La stampa italiana, come già accaduto nel 2017, ha commentato gli exit poll per le Elezioni europee olandesi salutando la “vittoria della sinistra” e lo stop ai populisti. Repubblica, che titola “Eurovoto, primo round a sinistra”, si avventura in un commento un po’ audace sostenendo che “dopo due anni a rischio estinzione la sinistra torna a vincere. In modo del tutto inaspettato”. Se, certamente, l’exploit laburista ha lasciato tutti di stucco, l’affermazione che in Olanda la “sinistra torna a vincere dopo due anni a rischio estinzione” appartiene più alla lista di oscuri significati colti da chi scrive analisi da Bruxelles o Berlino, credendo che l’Aja sia la stessa cosa solo perché vicina, che non alla realtà.
Se gli exit poll verranno confermati vorrà dire che c’è stata certamente una vittoria personale di Frans Timmermans, l’olandese più noto in Europa, ma è difficile dire se i laburisti (Pvda) siano usciti dalla crisi nera che nel 2017 li ha portati al minimo storico. E soprattutto, numeri alla mano, è difficile – anzi impossibile – dire che la sinistra ha vinto: c’è stato, al massimo, un travaso di voti tra partiti di sinistra che ha premiato i movimenti europeisti – tranne i liberal-democratici del D66 – ma il saldo finale, per la sinistra olandese, è meno un seggio rispetto al 2014: erano 12 gli europarlamentari allora, sarebbero 11 oggi. I laburisti raddoppiano i seggi ma l’Sp, il Partito Socialista, e il Pvdd, il Partito per gli Animali, entrambi iscritti al Gue, rischiano di rimanere fuori da Bruxelles. Chiaro a tutti il teorema della “coperta di Linus”: se tiro da una parte, rimane scoperto dall’altra. E in questo caso, lo scoperto è addirittura al ribasso: il Groenlinks, la sinistra rosso-verde, otterrebbe un buon risultato crescendo di un seggio ma l’onda verde non li avrebbe premiati come ci si sarebbe aspettati.

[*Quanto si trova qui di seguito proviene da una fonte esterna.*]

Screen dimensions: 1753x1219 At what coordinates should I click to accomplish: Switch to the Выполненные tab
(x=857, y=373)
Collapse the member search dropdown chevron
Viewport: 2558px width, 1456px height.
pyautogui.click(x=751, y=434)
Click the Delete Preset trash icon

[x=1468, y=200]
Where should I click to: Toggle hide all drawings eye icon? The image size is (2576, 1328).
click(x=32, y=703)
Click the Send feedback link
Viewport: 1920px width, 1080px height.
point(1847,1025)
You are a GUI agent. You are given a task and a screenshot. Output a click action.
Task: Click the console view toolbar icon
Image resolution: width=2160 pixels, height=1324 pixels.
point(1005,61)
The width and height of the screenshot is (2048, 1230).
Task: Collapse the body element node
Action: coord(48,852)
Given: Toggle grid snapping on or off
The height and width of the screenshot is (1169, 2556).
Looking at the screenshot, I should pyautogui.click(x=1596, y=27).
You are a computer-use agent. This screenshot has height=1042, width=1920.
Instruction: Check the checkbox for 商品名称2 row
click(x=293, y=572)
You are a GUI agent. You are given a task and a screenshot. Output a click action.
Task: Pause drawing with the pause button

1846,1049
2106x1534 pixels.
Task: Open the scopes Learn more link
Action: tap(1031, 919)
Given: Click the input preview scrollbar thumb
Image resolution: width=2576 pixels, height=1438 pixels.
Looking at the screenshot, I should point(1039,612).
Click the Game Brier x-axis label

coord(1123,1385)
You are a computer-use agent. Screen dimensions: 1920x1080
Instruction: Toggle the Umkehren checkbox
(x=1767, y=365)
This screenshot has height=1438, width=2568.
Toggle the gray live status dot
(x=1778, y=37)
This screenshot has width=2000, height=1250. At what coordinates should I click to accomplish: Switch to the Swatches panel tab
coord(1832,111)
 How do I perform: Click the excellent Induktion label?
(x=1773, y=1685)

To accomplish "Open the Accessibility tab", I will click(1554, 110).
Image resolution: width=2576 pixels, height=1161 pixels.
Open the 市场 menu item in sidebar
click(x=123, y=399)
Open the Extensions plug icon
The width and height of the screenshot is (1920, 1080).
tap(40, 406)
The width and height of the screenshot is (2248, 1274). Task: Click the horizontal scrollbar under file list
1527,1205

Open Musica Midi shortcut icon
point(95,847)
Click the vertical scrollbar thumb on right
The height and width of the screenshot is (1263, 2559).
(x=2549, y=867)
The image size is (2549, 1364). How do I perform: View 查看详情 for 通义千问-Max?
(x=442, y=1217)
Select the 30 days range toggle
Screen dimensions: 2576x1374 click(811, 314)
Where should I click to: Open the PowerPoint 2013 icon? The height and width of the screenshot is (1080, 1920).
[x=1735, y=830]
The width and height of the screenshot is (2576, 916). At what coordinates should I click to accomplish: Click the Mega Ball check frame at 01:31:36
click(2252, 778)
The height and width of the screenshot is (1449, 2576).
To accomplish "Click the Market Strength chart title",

La sinistra olandese non è mai stata a rischio estinzione, se in un paese con cultura politica frammentata e governi di coalizione si considerano tutti i partiti riconducibili alla sinistra. Che non sono affatto, o non solo, i socialdemocratici guidati da Lodewijk Asscher e dal bomber Timmermans. Nel 2017, infatti, ciò che perse il Pvda venne raccolto dal Groenlinks e dal Partito per gli Animali. Anche in questo caso, un semplice travaso di voti.
In attesa dei risultati definitivi qualcosa di più certo di un commento basato su “corrispondenze a distanza” si può dire: Frans Timmermans è Frans Timmermans e fin dalla batosta elettorale del 2017 aveva chiarito di non avere alcuna intenzione di sporcarsi le mani con la crisi laburista nel suo paese. Come ha ripetuto in campagna elettorale: voglio diventare presidente della Commissione europea, non sono interessato a nessun altro incarico. Per un pezzo grosso della sua portata che è riuscito a far accettare al Pse la sua candidatura, nonostante l’irrilevanza elettorale del partito da cui proviene, l’Olanda è un terreno stretto e di scarso interesse. Così come lo sta diventando per Mark Rutte che più continua a rassicurare di non volersi trasferire a Bruxelles e più sembra intenzionato a voler fare il passo.
Il saldo a sinistra, insomma, non è negativo ma certamente non c’è nessun boom elettorale e la destra sovranista non è al tracollo ma travasa, anche in questo caso, i seggi del Pvv di Geert Wilders – leader ormai sul viale del tramonto – nella creatura di Thierry Baudet che entra con tre seggi, ossia quelli che mancherebbero a Wilders se effettivamente riuscisse a confermarne almeno uno. Se il Pvv era un caso da politologi (e da psichiatri), FvD è un temibile partito conservatore, molto ben strutturato, arrivato nell’arena politica per rimanere.
Nel complesso, quindi, il sentimento anti Ue vale ancora un quarto dell’elettorato olandese, esattamente come il “più Europa per tutti” incarnato da Groenlinks, D66 e parte del Vvd che ammontano – all’incirca – alla stessa percentuale di voti.
Per concludere: in attesa dei risultati definitivi possiamo dire che Timmermans ha vinto la tornata, ma non che l’abbia vinta la sinistra. Che i partiti nazionalisti-sovranisti rimangono stazionari e che un voto disertato da sei elettori su dieci (e questa volta è stata “affluenza fiume”: di solito sono sette su dieci alle Europee) va contestualizzato nel recinto europeo e non analizzato in maniera assoluta.